You already went through your first heartbreak: You know, that horrible stretch of time where you thought that things would never be okay again. You already relished in the depths of self-pity and engaged in the obligatory six-month period of crying over Adele songs in the shower. Your first heartbreak knocked the wind out of you, but then a miracle happened — you recovered! You came out the other side! You picked yourself up off the ground and with time, you even learned to love again.
Now you know that there’s another side to all of it. You are convinced that you shouldn’t have to go through all that shitty heartbreak stuff again.
“Screw those unproductive months of guzzling wine and cradling old pictures!” you’ll announce. “I get to bypass all of that because I’m older and wiser now.”
You’re going to jump into things with lightening speed after your second heartbreak. You’ll make an OKCupid account and go on three dates every day for a week. You’re going to re-decorate your apartment with vehemence. You’re going to call up your girlfriends and tell them how much you love being single. You are taking advantage of your newfound independence. You are out there and you’re loving it.
The second time you get your heart broken, you will not succumb to old vices. “Sorry heart,” you’ll scoff. “I’m responsible and I have a job to go to. No staying up until 3am listening to Taylor Swift songs for you!”
The second time around, your emotional immune system will protect you with vigor. You will fear nothing more than becoming the mess you once were. You will fight passionately to keep yourself together, only to eventually realize that not all forms of unraveling are blatant.
You see, the second time you get your heart broken, it’s going to hurt. It will hurt in a completely and utterly different way than it hurt the first time, but it’s going to be pain all the same. It is a subtler pain. A refined pain. It’s almost as if heartbreak grew up right alongside you, and agreed to play on adult terms, though still demanding to be felt.
“Okay,” Heartache will tell you. “I won’t keep you up with Taylor Swift music tonight but I am going to ride on the bus with you tomorrow.”
And so it will go. Heartache will let you take out the garbage and pay your bills on time. It won’t interfere with your laundry and it will even let you go out on the odd date.
But it will be there.
Heartache will be there when you watch the moving truck pull away from the first apartment you shared with a significant other. When you buy groceries for one for the first time in years. When you attend a friend’s wedding alone and when you catch that first glimpse of your old lover on the street, months after you’d stopped scanning the crowds for them. Heartache will be there in a way that feels almost comforting with time. It is like welcoming an old but well-known friend. A friend who’s grown up since you met them. A friend who mirrors the ways in which you yourself have changed.

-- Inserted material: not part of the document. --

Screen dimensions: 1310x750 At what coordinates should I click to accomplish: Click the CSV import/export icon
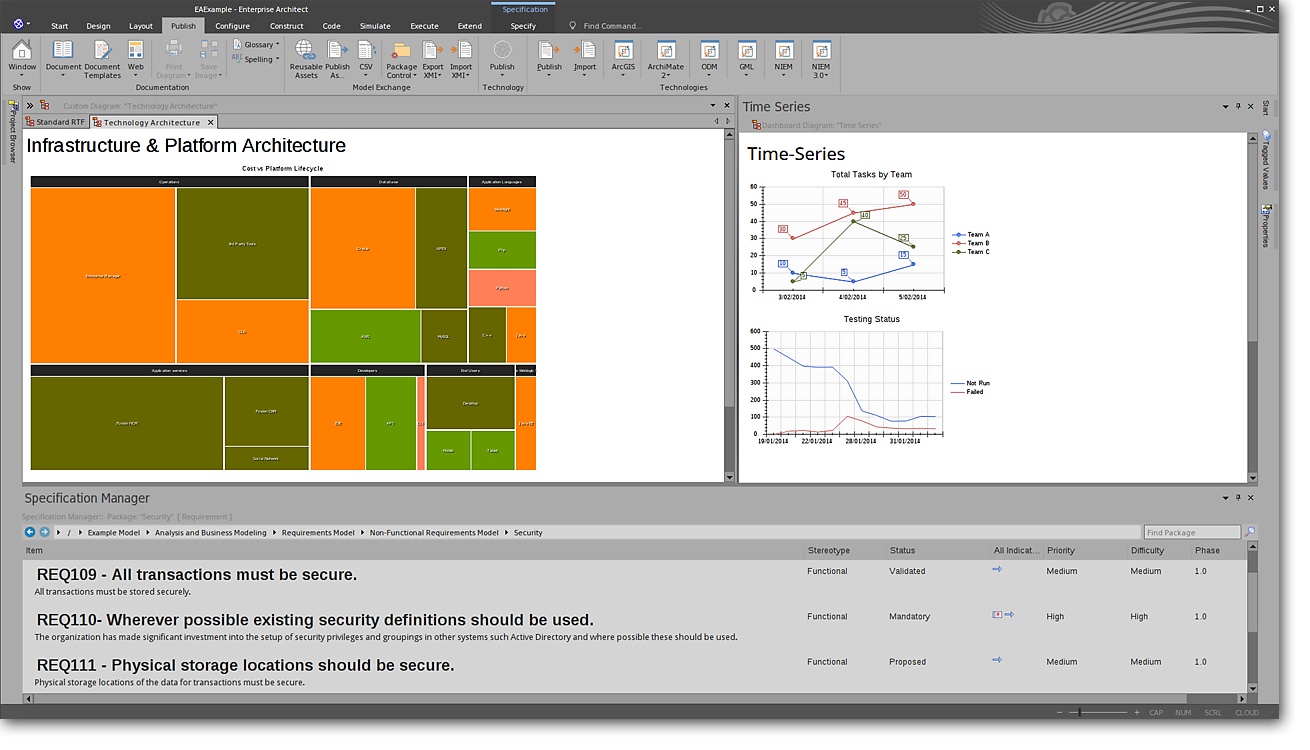[366, 58]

The second time you get your heart broken, you will learn to be patient with yourself. You are going to want to fight the way things feel and that’s okay. It means you care enough about yourself to not want to fall apart. It means you are older and stronger and smarter, but your heart is still susceptible to beatings. It simply means you’re human. It means that you’re still able to feel.
The second time it happens, you’ll grow. You’ll learn to appreciate solitude again, because you have to. You’ll learn to hold your own hand through chaos, because you don’t have another hand to hold. You’ll watch yourself transform in ways that you never expected, and you’ll realize that those ways aren’t so bad. That maybe you did have a few things left to work through. That maybe the future you didn’t plan looks even brighter than the future you did.
The second time you get your heart broken, it will be a whole different ball game. But just like the first time, you’ll eventually make it through to the other side. And maybe, one day, you’ll even learn to love all over again.